**What is expected:** Filter the listing below down to the lines containing the word "This".

─── Given data

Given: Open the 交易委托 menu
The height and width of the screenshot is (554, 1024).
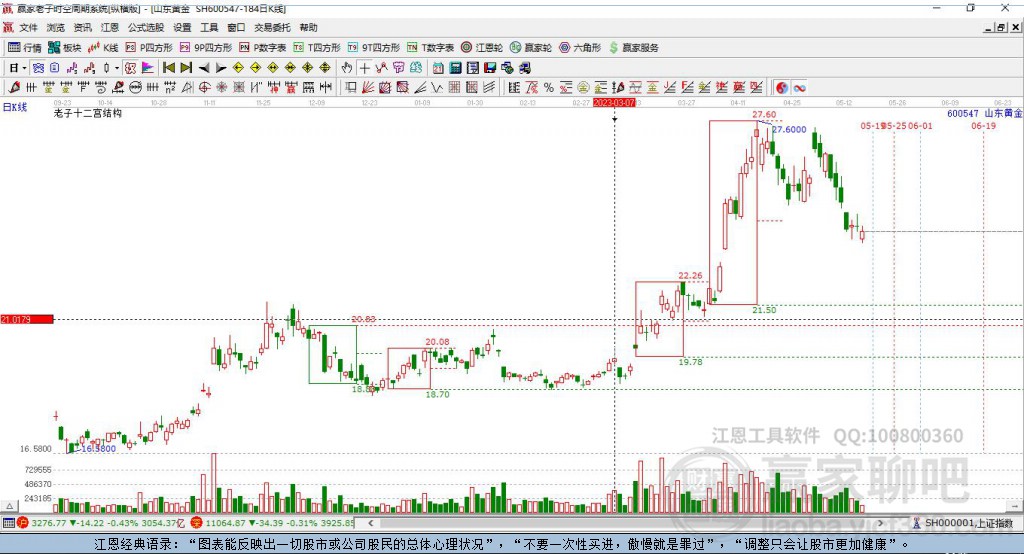Looking at the screenshot, I should [x=272, y=27].
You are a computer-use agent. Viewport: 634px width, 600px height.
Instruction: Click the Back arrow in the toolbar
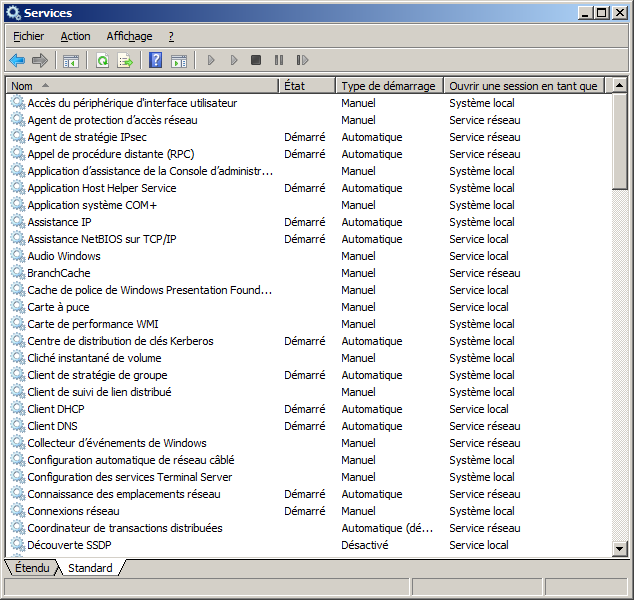(17, 61)
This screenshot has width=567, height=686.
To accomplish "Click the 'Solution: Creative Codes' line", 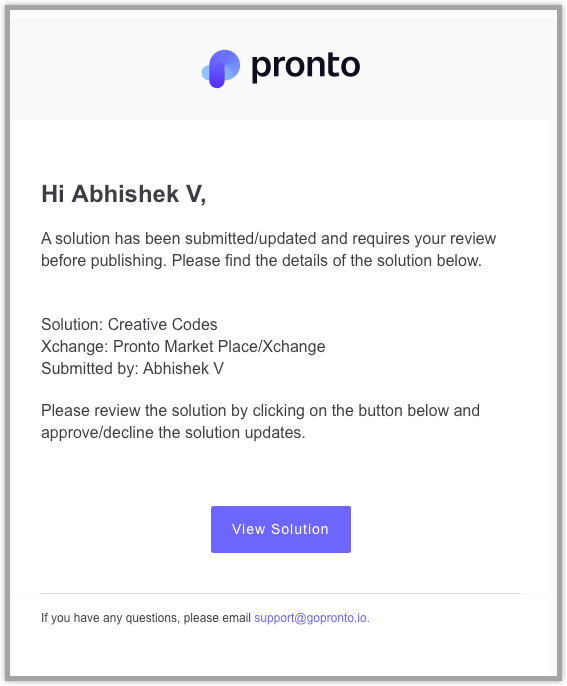I will tap(129, 324).
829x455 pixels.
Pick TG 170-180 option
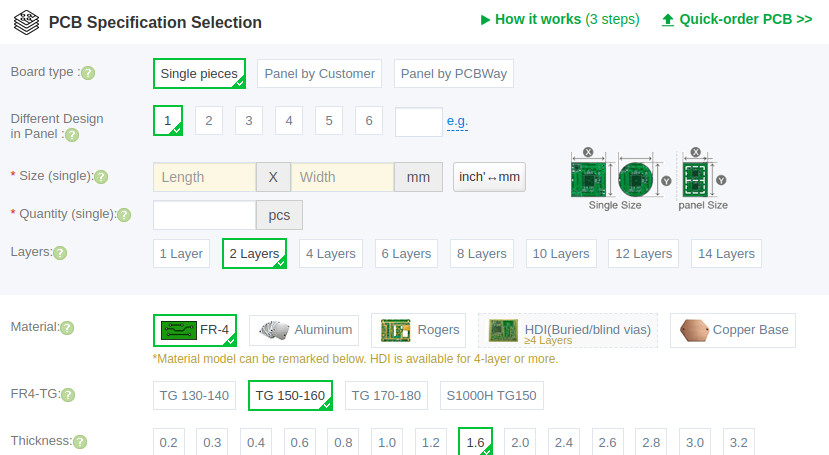[386, 396]
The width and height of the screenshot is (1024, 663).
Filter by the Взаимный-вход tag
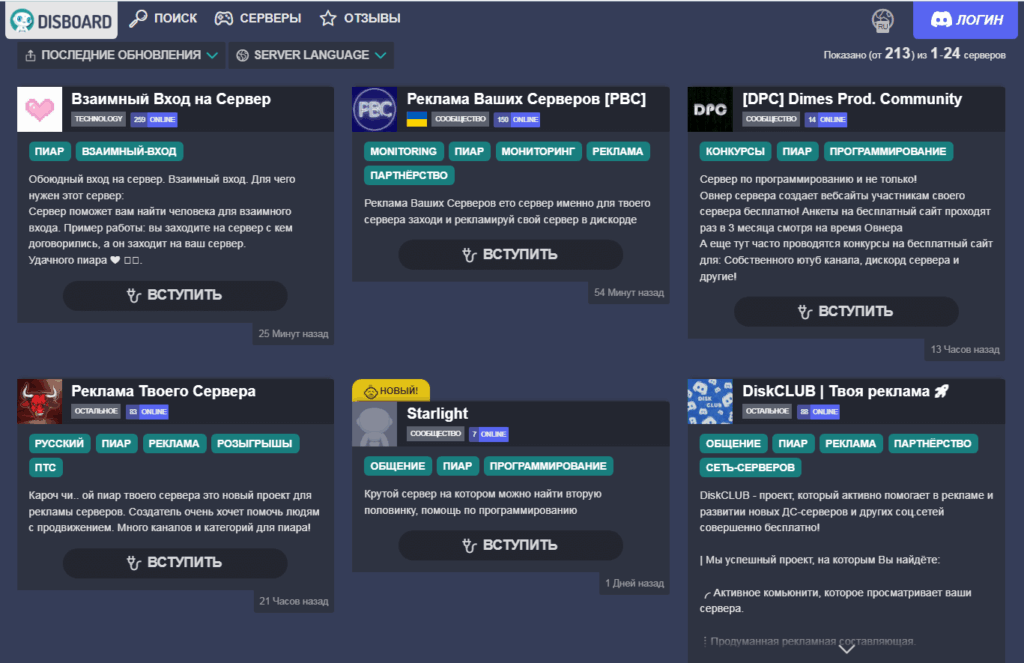click(129, 152)
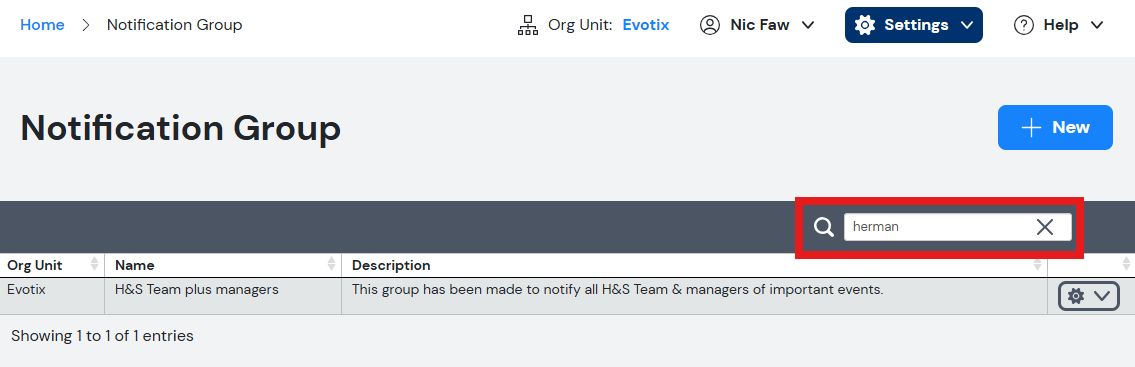Clear the search field with the X
Viewport: 1135px width, 367px height.
[1045, 227]
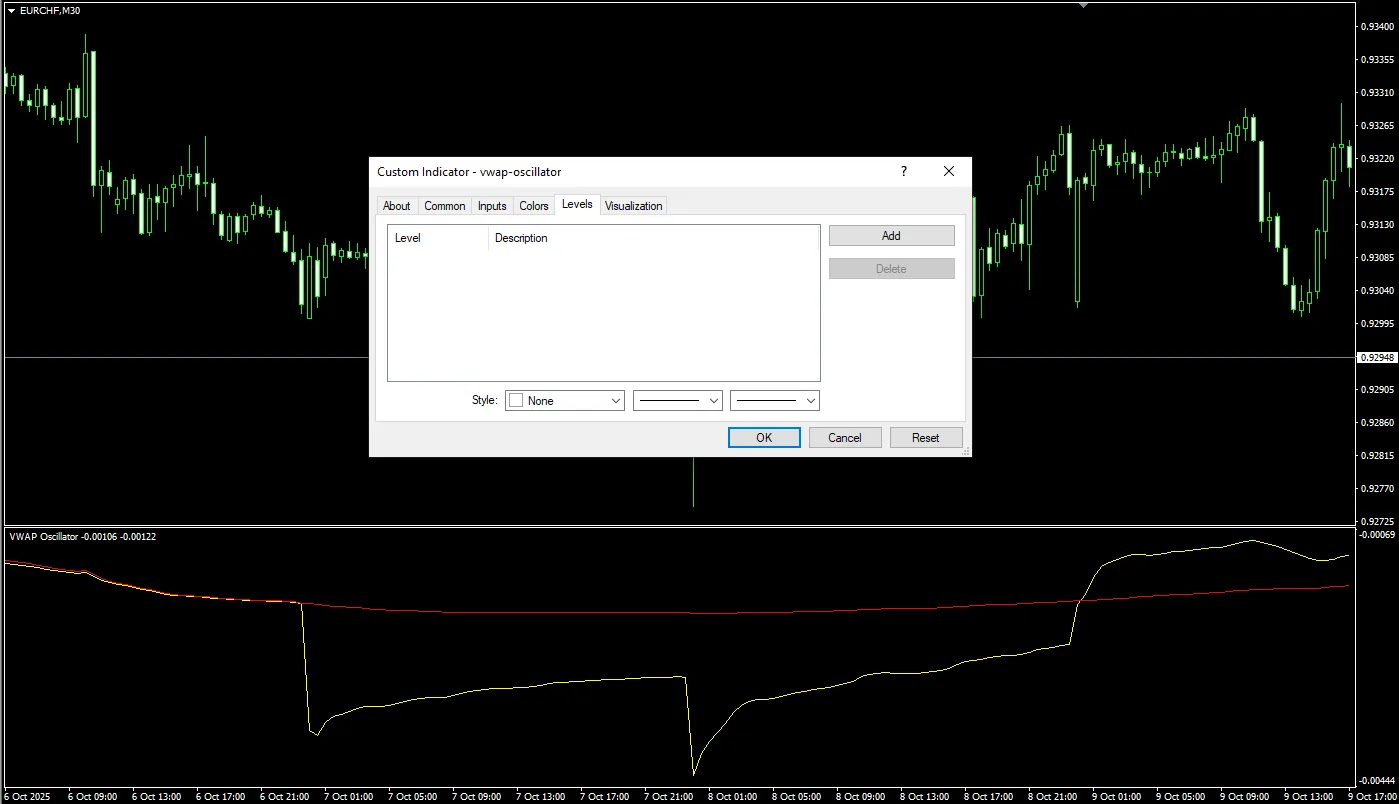Click the triangle arrow beside EURCHF,M30
Viewport: 1399px width, 804px height.
pyautogui.click(x=10, y=11)
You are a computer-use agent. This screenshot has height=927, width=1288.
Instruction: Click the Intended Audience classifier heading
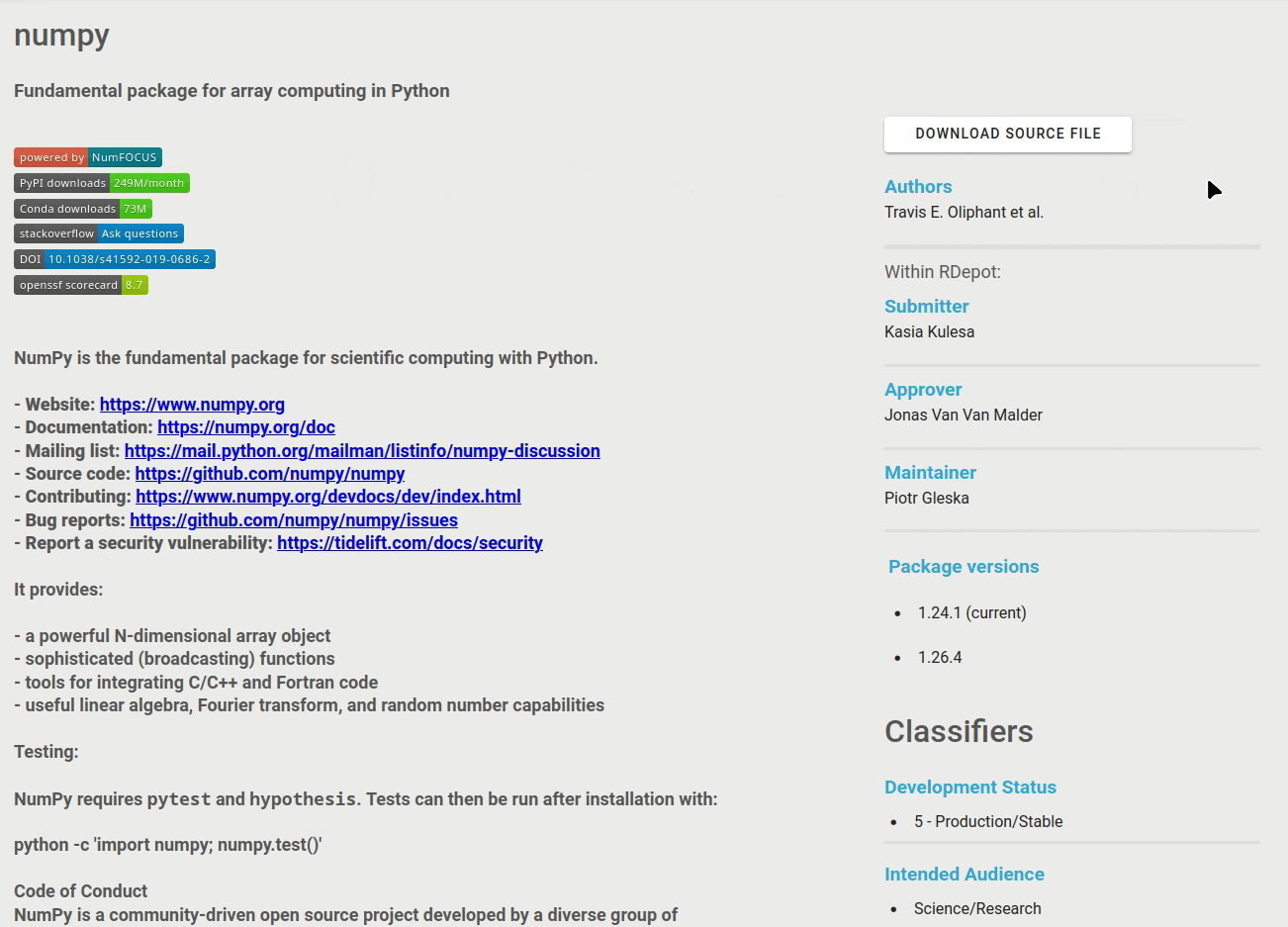965,875
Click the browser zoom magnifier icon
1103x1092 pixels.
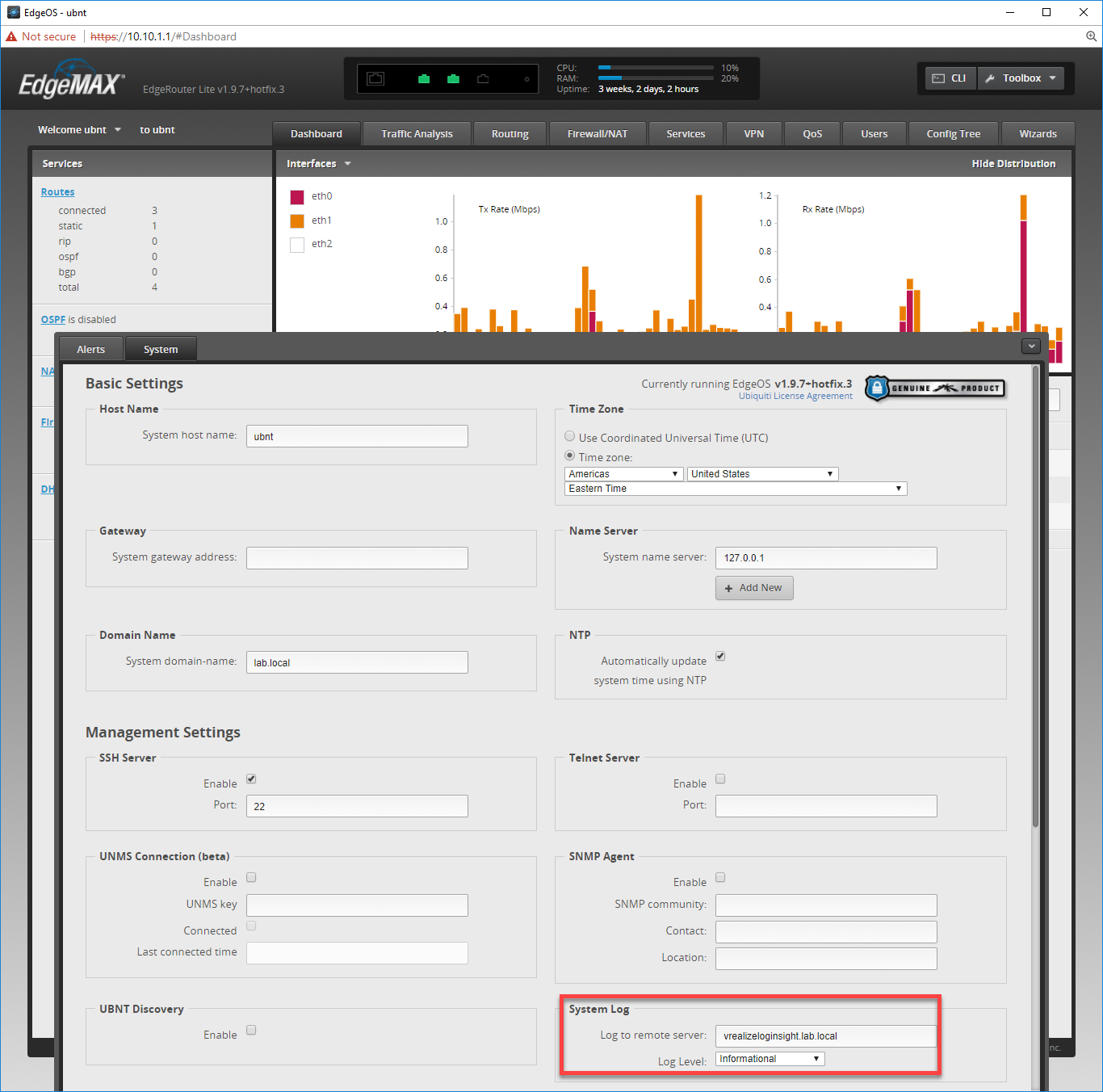pos(1091,36)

──────

**Final answer:**
This screenshot has width=567, height=686.
You are a computer-use agent. This screenshot has height=927, width=1288.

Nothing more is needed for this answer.